GIVEN INSTRUCTION A: Reproduce the records exactly, beginning at the line that contains "will [x=131, y=24]." and stopping after the line that contains "point(739,232)".

TEXT:
*-*-*

The Worst Thing That Ever Happened to Me Is Now an Episode of 'SVU'
The truth is much messier than Olivia Benson would have you believe.
A week or two before the episode was meant to come out, a stranger direct-messaged me on Instagram with a link to a Law & Order: SVU trailer: “I think this is about you.”
As I watched the trailer, I thought, That literally looks like us. There were two blonde people kissing, wearing dance clothes. It was so obviously cast to look just like me and my ex-boyfriend Chase Finlay, the man who shared revenge porn of me with his friends, who were also principal dancers at New York City Ballet.
I felt weird about it, and then I felt anxious. You never know how the media is going to portray you, and this was a TV show taking what happened to me and making it their own; they could do anything that they wanted with my story.

*-*-*

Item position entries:
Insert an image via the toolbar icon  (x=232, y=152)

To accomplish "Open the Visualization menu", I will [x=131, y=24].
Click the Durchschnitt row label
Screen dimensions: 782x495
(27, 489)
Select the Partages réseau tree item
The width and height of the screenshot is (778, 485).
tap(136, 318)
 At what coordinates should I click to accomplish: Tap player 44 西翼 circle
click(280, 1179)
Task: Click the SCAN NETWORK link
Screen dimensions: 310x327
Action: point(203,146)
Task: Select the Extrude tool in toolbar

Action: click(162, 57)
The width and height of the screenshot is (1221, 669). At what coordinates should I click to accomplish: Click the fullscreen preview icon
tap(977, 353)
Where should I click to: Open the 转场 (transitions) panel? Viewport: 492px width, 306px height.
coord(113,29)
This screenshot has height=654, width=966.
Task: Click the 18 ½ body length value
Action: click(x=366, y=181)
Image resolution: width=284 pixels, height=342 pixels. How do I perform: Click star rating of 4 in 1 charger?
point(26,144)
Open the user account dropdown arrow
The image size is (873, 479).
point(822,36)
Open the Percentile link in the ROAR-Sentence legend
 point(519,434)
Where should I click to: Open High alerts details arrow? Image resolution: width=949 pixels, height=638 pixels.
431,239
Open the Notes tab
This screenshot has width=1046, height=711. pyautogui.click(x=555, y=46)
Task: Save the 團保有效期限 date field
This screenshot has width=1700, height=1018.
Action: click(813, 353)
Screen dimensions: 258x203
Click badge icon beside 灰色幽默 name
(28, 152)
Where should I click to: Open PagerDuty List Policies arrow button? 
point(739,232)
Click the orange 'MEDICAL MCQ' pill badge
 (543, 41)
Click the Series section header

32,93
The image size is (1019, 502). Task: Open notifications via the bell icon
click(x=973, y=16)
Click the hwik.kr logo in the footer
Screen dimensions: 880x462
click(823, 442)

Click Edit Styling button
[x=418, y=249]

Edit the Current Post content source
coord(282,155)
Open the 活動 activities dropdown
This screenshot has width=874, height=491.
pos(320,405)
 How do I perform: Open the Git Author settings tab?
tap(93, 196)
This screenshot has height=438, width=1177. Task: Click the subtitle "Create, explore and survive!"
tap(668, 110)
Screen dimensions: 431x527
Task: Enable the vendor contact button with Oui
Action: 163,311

*-*-*

GIVEN INSTRUCTION B: In the text about the SVU episode, which TV show, social media platform and organization are named? List each one once.

EXERCISE OUTPUT A:
To accomplish "Open the Visualization menu", I will [x=131, y=24].
Click the Durchschnitt row label
Screen dimensions: 782x495
(27, 489)
Select the Partages réseau tree item
The width and height of the screenshot is (778, 485).
tap(136, 318)
 At what coordinates should I click to accomplish: Tap player 44 西翼 circle
click(280, 1179)
Task: Click the SCAN NETWORK link
Screen dimensions: 310x327
Action: point(203,146)
Task: Select the Extrude tool in toolbar

Action: click(162, 57)
The width and height of the screenshot is (1221, 669). At what coordinates should I click to accomplish: Click the fullscreen preview icon
tap(977, 353)
Where should I click to: Open the 转场 (transitions) panel? Viewport: 492px width, 306px height.
coord(113,29)
This screenshot has height=654, width=966.
Task: Click the 18 ½ body length value
Action: click(x=366, y=181)
Image resolution: width=284 pixels, height=342 pixels. How do I perform: Click star rating of 4 in 1 charger?
point(26,144)
Open the user account dropdown arrow
The image size is (873, 479).
point(822,36)
Open the Percentile link in the ROAR-Sentence legend
 point(519,434)
Where should I click to: Open High alerts details arrow? Image resolution: width=949 pixels, height=638 pixels.
431,239
Open the Notes tab
This screenshot has width=1046, height=711. pyautogui.click(x=555, y=46)
Task: Save the 團保有效期限 date field
This screenshot has width=1700, height=1018.
Action: click(813, 353)
Screen dimensions: 258x203
Click badge icon beside 灰色幽默 name
(28, 152)
Where should I click to: Open PagerDuty List Policies arrow button? 
point(739,232)

EXERCISE OUTPUT B:
Law & Order: SVU
Instagram
New York City Ballet